- Work task -
Below are records; work out how many of their lines contain "computer" and give only that number.

++++++

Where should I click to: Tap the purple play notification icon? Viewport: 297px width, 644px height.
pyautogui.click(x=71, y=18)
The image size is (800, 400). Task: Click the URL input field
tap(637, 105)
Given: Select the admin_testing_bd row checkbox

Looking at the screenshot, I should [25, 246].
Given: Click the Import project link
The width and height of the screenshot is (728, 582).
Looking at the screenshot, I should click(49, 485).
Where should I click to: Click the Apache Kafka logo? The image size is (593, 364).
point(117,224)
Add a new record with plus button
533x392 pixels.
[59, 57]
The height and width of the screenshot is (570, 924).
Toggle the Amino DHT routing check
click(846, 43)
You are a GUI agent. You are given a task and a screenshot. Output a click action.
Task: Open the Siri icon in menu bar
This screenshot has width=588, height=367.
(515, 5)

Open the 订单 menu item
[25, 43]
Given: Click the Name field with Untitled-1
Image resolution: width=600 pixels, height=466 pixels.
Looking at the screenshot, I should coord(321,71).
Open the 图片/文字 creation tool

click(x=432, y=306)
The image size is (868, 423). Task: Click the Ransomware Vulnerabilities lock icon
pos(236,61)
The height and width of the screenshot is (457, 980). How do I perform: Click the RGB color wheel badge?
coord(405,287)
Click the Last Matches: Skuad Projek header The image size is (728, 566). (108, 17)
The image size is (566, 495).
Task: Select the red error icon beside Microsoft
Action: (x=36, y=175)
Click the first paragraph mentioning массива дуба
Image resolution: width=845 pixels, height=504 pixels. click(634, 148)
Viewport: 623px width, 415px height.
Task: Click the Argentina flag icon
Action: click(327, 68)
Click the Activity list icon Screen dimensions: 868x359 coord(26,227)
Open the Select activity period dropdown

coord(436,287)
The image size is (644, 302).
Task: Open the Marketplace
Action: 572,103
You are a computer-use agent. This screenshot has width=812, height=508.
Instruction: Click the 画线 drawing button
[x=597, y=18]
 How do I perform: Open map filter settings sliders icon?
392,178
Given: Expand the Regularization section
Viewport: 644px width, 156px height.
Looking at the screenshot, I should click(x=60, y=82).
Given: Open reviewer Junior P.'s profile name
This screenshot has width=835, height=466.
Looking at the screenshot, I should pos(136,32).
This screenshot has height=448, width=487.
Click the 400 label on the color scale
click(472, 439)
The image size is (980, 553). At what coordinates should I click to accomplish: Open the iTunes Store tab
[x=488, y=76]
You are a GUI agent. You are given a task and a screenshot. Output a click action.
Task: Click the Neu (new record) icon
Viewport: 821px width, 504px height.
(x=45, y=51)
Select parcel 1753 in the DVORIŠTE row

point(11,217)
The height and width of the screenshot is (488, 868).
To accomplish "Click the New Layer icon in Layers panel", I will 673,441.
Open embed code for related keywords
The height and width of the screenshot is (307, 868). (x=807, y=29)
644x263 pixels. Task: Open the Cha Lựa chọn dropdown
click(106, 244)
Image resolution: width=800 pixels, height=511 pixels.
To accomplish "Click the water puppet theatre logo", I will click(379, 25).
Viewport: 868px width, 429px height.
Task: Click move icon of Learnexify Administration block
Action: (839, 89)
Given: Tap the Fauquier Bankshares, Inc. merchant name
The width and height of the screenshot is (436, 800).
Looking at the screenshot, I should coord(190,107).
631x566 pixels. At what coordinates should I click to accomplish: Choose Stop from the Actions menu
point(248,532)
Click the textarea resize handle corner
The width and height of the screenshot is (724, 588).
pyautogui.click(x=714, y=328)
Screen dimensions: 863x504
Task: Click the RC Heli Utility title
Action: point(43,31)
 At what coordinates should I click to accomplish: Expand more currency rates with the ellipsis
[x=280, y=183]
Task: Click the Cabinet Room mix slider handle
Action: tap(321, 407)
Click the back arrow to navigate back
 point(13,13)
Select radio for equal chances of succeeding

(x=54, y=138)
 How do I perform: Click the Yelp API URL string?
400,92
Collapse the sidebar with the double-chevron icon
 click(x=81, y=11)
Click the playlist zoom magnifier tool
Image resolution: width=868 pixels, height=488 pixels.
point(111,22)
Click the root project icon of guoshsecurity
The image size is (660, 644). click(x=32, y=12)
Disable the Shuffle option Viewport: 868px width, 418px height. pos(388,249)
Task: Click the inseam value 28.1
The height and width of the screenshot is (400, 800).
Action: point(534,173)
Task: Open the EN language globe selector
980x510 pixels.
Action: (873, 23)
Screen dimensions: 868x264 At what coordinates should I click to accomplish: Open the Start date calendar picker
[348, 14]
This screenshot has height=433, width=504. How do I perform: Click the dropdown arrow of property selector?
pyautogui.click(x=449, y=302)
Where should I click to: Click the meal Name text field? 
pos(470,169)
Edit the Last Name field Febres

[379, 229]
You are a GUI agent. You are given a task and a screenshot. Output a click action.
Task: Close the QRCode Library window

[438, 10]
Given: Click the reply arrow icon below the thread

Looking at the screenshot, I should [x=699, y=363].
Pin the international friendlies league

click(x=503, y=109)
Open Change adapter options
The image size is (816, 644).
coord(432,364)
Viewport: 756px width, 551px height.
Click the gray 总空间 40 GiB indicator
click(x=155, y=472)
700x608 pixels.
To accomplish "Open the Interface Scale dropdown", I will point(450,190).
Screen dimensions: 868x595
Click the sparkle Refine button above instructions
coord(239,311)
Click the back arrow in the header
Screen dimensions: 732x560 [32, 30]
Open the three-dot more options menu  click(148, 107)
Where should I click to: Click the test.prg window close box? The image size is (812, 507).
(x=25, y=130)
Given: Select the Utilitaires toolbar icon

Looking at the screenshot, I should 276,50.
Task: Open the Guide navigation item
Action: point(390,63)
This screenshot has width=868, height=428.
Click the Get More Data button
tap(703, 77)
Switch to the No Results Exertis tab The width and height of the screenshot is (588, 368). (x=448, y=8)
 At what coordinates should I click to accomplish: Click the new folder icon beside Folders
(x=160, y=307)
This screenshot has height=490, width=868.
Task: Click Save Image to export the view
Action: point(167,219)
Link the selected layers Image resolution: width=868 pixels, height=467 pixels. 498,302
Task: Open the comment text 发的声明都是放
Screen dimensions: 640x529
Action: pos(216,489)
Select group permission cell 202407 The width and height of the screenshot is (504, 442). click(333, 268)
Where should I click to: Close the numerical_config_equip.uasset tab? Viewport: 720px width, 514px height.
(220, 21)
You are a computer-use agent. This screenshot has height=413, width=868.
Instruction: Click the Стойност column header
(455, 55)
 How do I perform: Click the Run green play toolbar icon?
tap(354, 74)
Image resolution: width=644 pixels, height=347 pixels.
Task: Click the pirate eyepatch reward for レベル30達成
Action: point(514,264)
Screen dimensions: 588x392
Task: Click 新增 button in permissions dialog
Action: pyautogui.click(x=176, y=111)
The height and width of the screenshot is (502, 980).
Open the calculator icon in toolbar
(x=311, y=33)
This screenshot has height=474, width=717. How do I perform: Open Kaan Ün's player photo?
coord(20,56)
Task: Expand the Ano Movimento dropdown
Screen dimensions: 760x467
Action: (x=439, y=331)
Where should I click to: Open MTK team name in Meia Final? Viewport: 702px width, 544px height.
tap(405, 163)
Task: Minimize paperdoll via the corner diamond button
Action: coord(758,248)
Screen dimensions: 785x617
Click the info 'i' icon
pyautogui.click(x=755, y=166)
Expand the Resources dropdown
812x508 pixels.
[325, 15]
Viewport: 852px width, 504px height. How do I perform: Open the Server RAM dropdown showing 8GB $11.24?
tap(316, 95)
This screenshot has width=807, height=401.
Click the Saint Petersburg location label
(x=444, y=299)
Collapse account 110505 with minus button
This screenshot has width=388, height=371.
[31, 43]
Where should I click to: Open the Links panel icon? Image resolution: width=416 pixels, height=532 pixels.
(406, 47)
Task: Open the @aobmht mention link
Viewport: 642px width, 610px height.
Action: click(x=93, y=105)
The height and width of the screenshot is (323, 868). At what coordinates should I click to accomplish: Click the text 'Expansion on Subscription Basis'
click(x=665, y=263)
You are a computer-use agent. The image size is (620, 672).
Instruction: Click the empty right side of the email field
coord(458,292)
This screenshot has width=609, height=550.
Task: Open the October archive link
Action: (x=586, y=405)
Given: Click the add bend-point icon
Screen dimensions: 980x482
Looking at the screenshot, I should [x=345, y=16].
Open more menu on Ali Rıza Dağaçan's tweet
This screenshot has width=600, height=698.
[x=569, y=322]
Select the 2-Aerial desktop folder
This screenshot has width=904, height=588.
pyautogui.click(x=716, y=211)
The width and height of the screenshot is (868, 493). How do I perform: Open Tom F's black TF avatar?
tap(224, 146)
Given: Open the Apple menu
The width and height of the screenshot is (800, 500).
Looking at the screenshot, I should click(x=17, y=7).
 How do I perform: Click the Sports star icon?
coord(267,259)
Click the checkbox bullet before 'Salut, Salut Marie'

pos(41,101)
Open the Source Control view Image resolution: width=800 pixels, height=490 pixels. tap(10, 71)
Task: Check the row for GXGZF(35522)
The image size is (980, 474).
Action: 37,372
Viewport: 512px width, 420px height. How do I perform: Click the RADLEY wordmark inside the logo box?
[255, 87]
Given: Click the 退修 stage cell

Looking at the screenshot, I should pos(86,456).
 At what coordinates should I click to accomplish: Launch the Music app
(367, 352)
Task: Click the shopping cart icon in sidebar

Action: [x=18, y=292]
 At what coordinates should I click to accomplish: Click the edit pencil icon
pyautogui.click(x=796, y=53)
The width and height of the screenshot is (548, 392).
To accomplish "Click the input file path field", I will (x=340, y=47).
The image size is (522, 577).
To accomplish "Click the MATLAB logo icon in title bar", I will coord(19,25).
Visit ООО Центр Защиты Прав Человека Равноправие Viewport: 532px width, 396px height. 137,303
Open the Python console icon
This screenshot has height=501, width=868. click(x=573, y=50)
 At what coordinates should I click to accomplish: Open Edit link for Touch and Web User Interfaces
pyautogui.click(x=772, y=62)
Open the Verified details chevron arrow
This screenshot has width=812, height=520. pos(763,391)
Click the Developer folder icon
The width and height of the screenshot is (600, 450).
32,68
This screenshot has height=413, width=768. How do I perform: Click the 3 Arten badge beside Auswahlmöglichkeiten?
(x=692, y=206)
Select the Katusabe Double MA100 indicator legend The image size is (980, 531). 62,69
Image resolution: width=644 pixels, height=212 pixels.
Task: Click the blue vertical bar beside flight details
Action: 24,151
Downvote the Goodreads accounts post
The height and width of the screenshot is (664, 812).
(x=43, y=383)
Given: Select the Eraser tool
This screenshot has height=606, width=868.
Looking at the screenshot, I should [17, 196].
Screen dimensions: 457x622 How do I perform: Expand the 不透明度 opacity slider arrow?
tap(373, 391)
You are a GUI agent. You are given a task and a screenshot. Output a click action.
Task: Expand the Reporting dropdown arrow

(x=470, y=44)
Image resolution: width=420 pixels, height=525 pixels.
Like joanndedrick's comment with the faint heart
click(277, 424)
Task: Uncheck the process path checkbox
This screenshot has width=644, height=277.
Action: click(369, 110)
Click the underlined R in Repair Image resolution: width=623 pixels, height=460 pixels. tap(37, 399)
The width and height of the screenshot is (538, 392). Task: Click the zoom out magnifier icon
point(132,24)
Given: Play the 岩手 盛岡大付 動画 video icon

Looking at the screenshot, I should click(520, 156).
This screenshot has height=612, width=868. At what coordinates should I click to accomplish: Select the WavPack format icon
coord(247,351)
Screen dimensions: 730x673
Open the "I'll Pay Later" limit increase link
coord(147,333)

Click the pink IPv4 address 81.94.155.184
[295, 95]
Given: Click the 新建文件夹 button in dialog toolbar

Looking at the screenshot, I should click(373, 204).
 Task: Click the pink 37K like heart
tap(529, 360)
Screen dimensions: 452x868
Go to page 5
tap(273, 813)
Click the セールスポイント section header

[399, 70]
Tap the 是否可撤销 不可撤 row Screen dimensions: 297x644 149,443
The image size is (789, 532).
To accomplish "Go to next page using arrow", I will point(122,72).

++++++

- Task response -
3